Bonus (1) Cerita Davin

711 58 11
                                    

Sebelumnya mungkin bakal banyak yg kecewa dgn putusnya Davin Yesi. Sejak awal aku emang enggak menjanjikan happy ending untuk semuanya but... aku menyediakan pilihan lain untuk bahagia. Seperti di chapter terakhir Renjana sebelum epilog. Intinya semua berhak untuk memilih. Mau itu akhirnya menyakitkan atau pun enggak ya itulah pilihan mereka. Dan inilah pilihan Davin...
Semoga aja bisa buat bonchap untuk pilihan Yesi ya ;)


——


"Jadi mau cerita gak lo?" Tanya Brian.

Brian menagih janji Davin yang akan bercerita setelah dirinya menikah. Sebenarnya ini sudah seminggu semenjak pernikahannya. Ia sedikit melupakan masalah Davin karena ia terlampau bahagia.

Davin menyeruput kopinya. Kebetulan Brian dan Davin sedang ada di Milan untuk pekerjaan Brian. Sedangkan Davin mengambil cuti untuk liburan. Mumpung Brian ke luar negeri mending dia ikut saja, kan? Sekalian menjadi penghibur lara. Ia perlu pergi sejenak dari hiruk pikuk Jakarta yang memekikkan.

Hembusan napas Davin mengawali niatnya untuk bercerita, "Jadi...." Ujar Davin memulai cerita.

Dua minggu yang lalu

Davin menatap Yesi yang masih saja menunduk. Intinya mereka berdua memiliki pemikiran berbeda yang solusinya sulit untuk didapatkan. Satu hal yang akhirnya Davin tahu setelah mereka resmi berpacaran adalah... Yesi tidak memiliki keinginan untuk menikah sedangkan Davin ingin segera meresmikan hubungan mereka.
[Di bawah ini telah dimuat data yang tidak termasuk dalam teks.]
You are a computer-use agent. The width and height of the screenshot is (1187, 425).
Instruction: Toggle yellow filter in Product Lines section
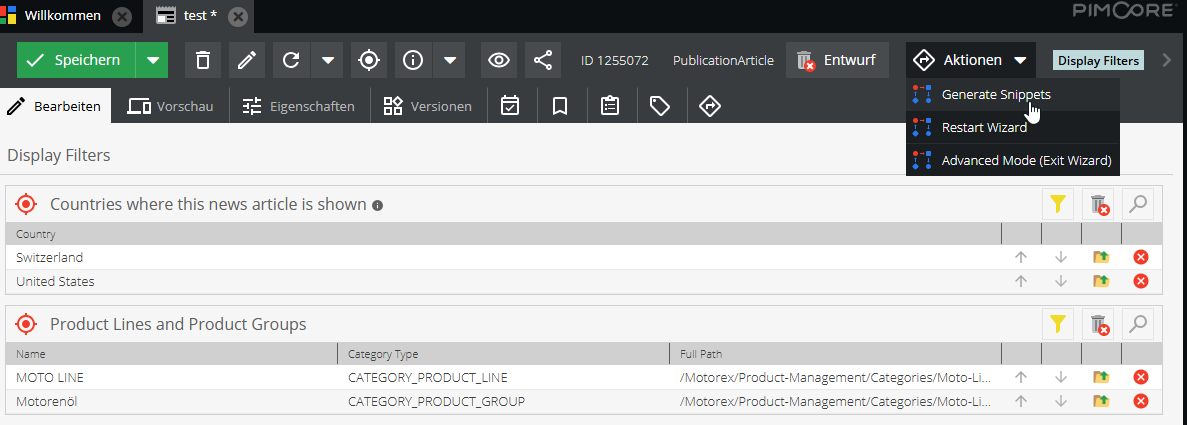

Davin sudah berkali-kali meyakinkan Yesi bahwa pernikahan tidak seburuk yang ia pikir. Baiklah, Yesi memiliki trauma karena perceraian kedua orang tuanya. Ah, Davin sampai lupa kalau Wafi dan Yesi adalah anak broken home. Orang tua mereka bercerai ketika mereka masih kecil. Akhirnya mereka memilih ikut sang ayah karena ibu mereka menelantarkan mereka. Hal inilah yang membangun trauma Yesi.

"Maaf, Kak..." Ujar Yesi.

"Yesi masih gak bisa." Yesi mengembalikan kotak berisi cincin yang bahkan sudah Davin siapkan sejak berbulan-bulan lamanya sebelum berani melamar Yesi.

Hembusan napas berat itu terdengar begitu nyaring. Sebenarnya sebulan lalu Davin sudah melamar Yesi. Berdua saja ketika mereka movie date, sayangnya kencan itu malah berakhir kekecewaan serta pertengkaran.

"Apa gak bisa aku tunggu kamu? Aku bisa nunggu kamu. Seberapa lama pun kamu mau, aku bisa."

Yesi menggeleng, "Kalau kakak nunggu... aku gak yakin sampai kapan. Aku gak mau kakak buang-buang waktu cuma karena aku."

Berat untuk mengatakan itu. Yesi pun sejujurnya sangat menyukai Davin. Bohong saja kalau tidak ada artinya semua kebersamaan mereka. Sejak awal Yesi memang sudah menyukai Davin. Malu-malunya, kegugupannya, dan baiknya Davin membuat Yesi terpesona. Namun Yesi lupa, sebesar apapun rasanya pada Davin tetap saja rasa takut itu tidak pernah bisa dikalahkan. Yesi telah menyerah bahkan sebelum mencobanya. Ia ingin tetap berjalan seperti ini dengan Davin tanpa perlu ada status yang lebih jauh.

"Yes..." Ucapan Davin tertahan.

Masih saja tidak ada penyelesaian dari semua masalah mereka. Mereka terlalu berbanding terbalik.

"Beneran kita gak bisa?" Tanya Davin.

Wajahnya penuh luka. Tidak jauh berbeda dengan Yesi. Keputusan ini jelas tidak hanya menyakiti Davin, Yesi juga.

Yesi menggigit bibir bawahnya, "Maaf..." Mendengar itu membuat Davin memejamkan matanya. Pahit.

Yesi memilih untuk egois dengan tidak ingin melanjutkan atau pun mencoba dalam hubungan mereka. Yesi pikir Davin sudah berjalan terlalu jauh dari batas seharusnya. Yesi masih terlalu takut, di satu sisi ia juga takut membebani Davin dengan traumanya. Davin terlalu berharga hingga lebih baik ia merelakannya.